Having 300hr on my Band saw and 500+ on my swing blade I though I had a handle on sawing. The wood gremlins struck today.
I am being humbled by some reclaimed fir.
I am sawing with a Lt 35 Hyd 25hp
Using Kasco 7 and some that I sharpened to 4 with about 28 thousand  set
Twice today I had a blade dive deep enough to go off the guide rollers and come off the drive wheels. That makes a sound you don't forget.
These are 4x15 beams I am resawing to 2 in.
I am using diesel and bar oil to cut the pitch build up.
I can usably cut at about the 11 o clock mark and have to slow way down.
The saw dust is like fine flower instead of course chips and sticky and will plug the gullet.
I have 6 more to cut from 7 ft to 14 ft.
I am planning to run water with cascade tomorrow. I know my blade is getting hot.
at times I can see the saw dust being discharged in the middle of blade and not up in the gullet.

Any suggestions on what might help more set in blade or less.
is reshaping a 7 to a 4 bad idea with the 7s deeper gullet.


Thanks

Scott 
   

ladylake

 How long are you running your blade, that reclaimed lumber will dull them fast.  For me blades with a shallower gullet saw straighter.  Steve
Timberking B20  18000  hours +  Case75xt grapple + forks+8" snow bucket + dirt bucket   770 Oliver   Lots(too many) of chainsaws, Like the Echo saws and the Stihl and Husky     W5  Case loader   1  trailers  Wright sharpener     Suffolk  setter Volvo MCT125c skid loader

MartyParsons

Hello,
   
Fine sawdust, most likely from feed rate to slow.

Fine sawdust spills over the blade past the gullet and does cause heat or friction.

Is the blade getting build up or sap sticking to the blade? This will remove the set as the blade gets thicker from the build up and again causing more friction.

I have not sawed any Fir from the West Cost.   If I was sawing Fir or was having issues with the resawing I would try the bi metal 10 degree. We have many customers who are using it for difficult sawing woods.
I would also try the 7/39 Turbo blade as it seems to be my blade of choice.

DATA EXCERPT
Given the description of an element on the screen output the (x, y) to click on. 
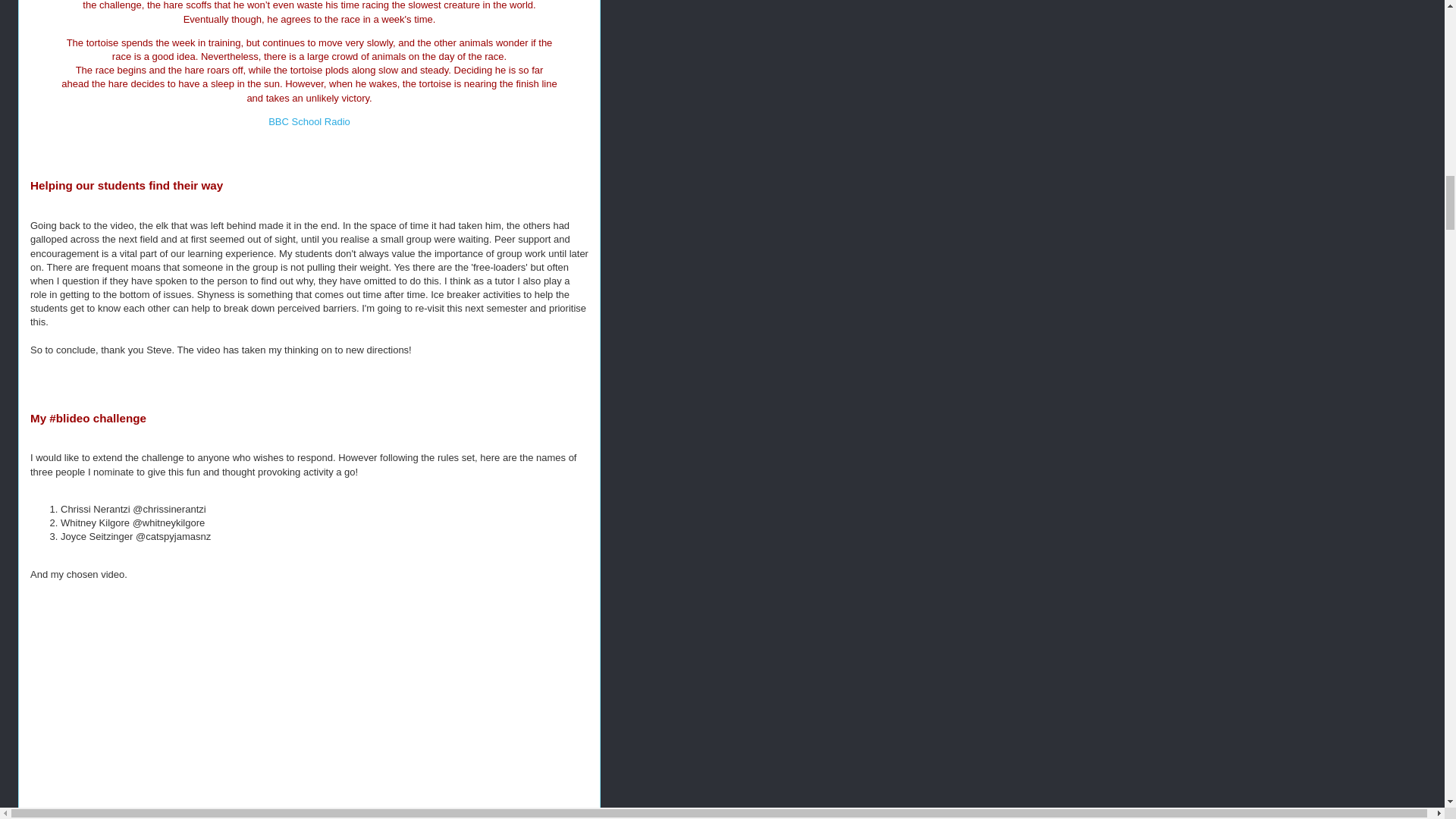
BBC School Radio (308, 121)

EXERCISE DETAILS
Write what comes next in the forum thread about resawing reclaimed fir on a band sawmill, starting after its last sentence.

RESULT FOR THIS EXERCISE
Not related but may help. We had a customer who has sawed 130  Red Oak and White Oak beams for a Timber Frame in October 2016. Last week he needed to saw them 1" smaller after the logs had been drying. The 7 /39 blade had an issue sawing the drier wood. Fine sawdust and wavy cuts.  We brought the mill to the shop and about 10 cants or beams. We did try some blades of different angles. What we found to work the best was the 7/39 ( which is what sawed the logs into the beams with) We removed .002 set from the tooth ( total of .004) and it cut like the green wood cut. No more issues just by changing the set .004.
Being the wood had dried on the outside and was green or moisture content was more inside made a big difference on how the blade reacted.


Hope this helps.

Marty
"A pessimist sees difficulty in every opportunity; an optimist sees opportunity in every difficulty." -Winston Churchill

justallan1

My thinking says...Reclaimed=Old growth, now add Dry knots=HARD knots, plus dry logs/beams=hot blades.
I think I'd treat them like a hardwood and use 4 degree blades with lots of lube.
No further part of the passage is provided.